● Aim of the exercise
For the listing below, print exactly the lines from the line with "Hard Rock Stadium" to the line with "El Mundo (40, 63)", both included, and nothing beyond them.
= = = = =
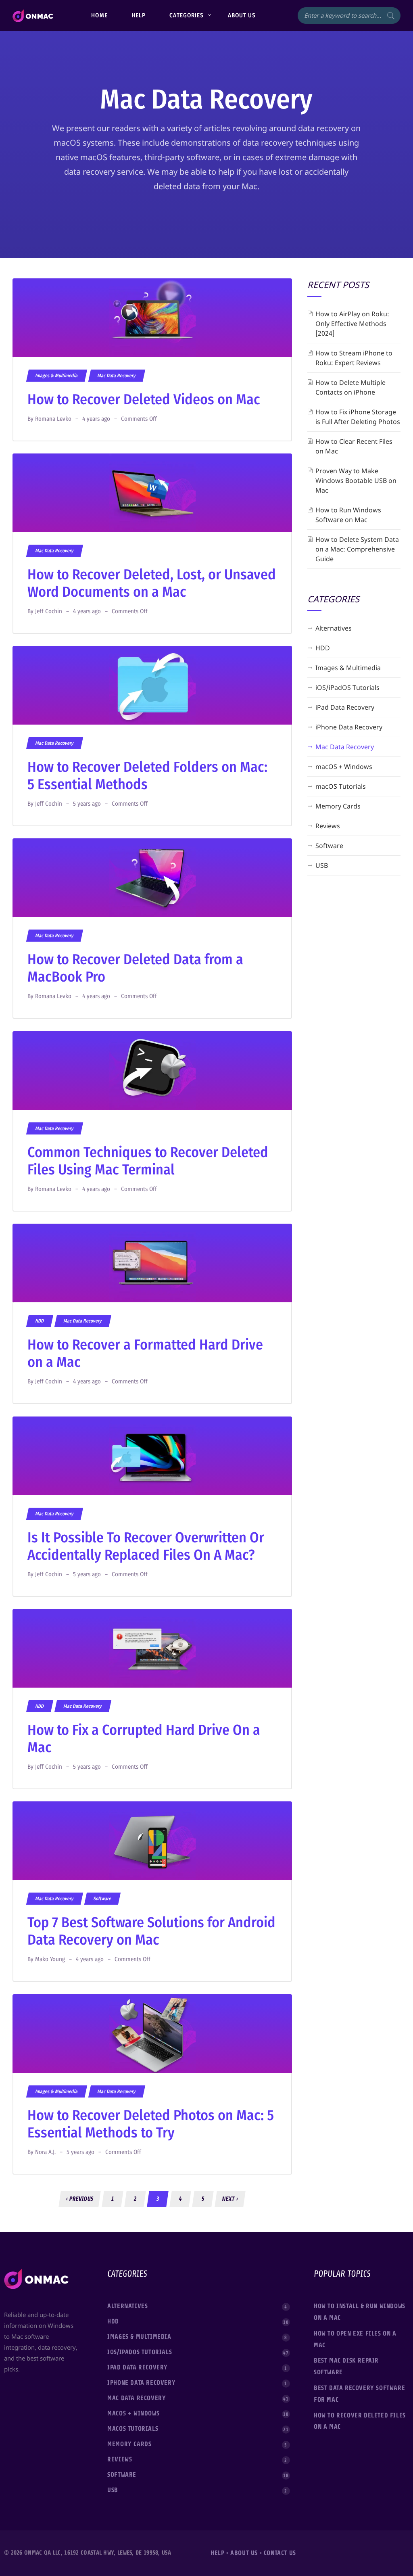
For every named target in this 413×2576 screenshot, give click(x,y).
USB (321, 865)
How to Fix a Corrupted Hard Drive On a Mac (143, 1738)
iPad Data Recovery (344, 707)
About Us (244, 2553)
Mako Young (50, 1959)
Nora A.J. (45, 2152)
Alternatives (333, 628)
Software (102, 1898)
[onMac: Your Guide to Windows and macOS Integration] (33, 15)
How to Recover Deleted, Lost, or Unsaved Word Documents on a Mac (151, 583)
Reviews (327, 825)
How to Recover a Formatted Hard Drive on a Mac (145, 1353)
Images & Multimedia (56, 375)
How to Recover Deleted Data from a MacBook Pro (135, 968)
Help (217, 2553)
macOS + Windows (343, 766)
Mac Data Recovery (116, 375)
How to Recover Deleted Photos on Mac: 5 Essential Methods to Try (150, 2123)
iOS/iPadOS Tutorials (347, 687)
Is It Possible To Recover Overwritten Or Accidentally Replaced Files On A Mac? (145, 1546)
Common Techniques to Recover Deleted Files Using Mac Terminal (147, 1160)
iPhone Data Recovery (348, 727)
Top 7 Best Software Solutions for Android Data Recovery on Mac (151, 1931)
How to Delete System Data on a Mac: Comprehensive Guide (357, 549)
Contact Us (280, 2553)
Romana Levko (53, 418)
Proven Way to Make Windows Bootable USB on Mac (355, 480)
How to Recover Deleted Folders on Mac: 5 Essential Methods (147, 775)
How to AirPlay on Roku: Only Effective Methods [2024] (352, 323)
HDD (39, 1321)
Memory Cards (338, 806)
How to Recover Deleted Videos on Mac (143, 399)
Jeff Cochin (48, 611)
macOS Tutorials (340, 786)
= = = = =
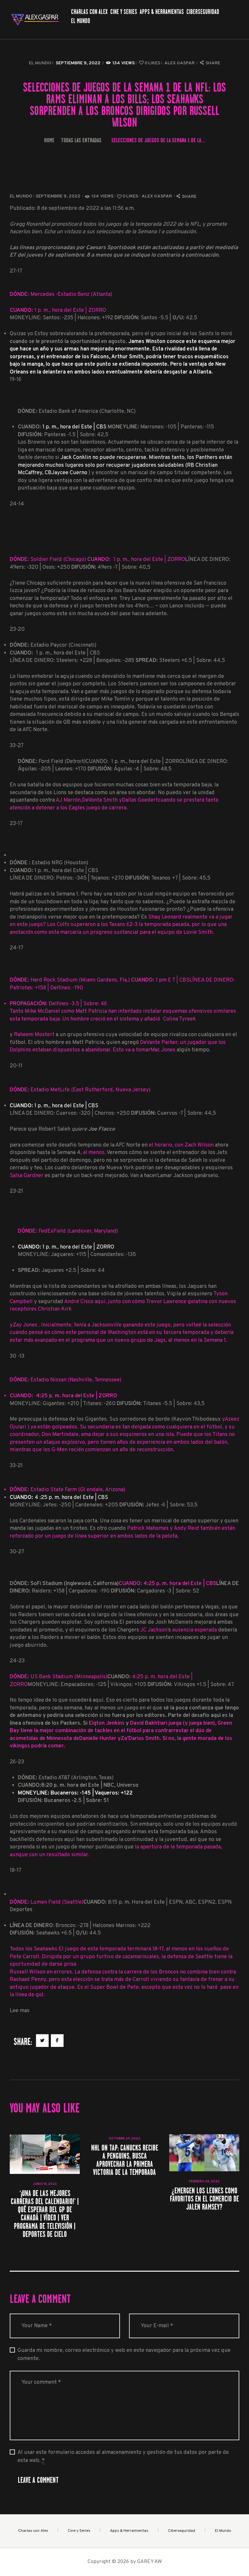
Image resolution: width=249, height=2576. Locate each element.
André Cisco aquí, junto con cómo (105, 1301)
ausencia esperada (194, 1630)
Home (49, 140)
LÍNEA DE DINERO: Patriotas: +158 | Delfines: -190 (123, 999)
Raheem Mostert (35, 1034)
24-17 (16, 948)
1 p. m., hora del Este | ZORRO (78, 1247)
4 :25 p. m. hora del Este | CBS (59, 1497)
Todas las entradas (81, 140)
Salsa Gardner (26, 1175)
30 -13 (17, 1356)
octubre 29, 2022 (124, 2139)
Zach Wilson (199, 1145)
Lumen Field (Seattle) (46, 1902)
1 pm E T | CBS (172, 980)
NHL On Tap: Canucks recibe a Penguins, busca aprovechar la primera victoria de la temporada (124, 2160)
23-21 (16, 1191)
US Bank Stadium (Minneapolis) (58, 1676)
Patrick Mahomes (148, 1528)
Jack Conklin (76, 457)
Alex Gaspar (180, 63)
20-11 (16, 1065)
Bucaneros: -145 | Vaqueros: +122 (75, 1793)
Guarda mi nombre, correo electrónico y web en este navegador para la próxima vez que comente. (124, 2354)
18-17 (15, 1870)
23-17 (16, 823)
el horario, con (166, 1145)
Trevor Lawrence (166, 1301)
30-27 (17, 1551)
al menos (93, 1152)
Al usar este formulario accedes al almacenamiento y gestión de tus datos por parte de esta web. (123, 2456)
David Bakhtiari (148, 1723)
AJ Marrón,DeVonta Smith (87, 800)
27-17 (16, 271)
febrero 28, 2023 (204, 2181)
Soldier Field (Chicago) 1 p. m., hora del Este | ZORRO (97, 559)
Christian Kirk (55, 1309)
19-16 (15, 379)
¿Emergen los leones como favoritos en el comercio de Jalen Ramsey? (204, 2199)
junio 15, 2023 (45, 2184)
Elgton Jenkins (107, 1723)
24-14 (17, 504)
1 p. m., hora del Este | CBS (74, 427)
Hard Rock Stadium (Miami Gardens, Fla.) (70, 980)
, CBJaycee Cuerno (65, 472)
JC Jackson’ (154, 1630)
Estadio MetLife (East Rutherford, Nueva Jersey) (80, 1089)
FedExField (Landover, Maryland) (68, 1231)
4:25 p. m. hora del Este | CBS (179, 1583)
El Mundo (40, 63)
= = = = =
● Exercise response
Hard Rock Stadium (Miami Gardens, Fla.) (70, 980)
, CBJaycee Cuerno (65, 472)
JC Jackson’ (154, 1630)
Estadio MetLife (East Rutherford, Nueva Jersey) (80, 1089)
FedExField (Landover, Maryland) (68, 1231)
4:25 p. m. hora del Este | CBS (179, 1583)
El Mundo (40, 63)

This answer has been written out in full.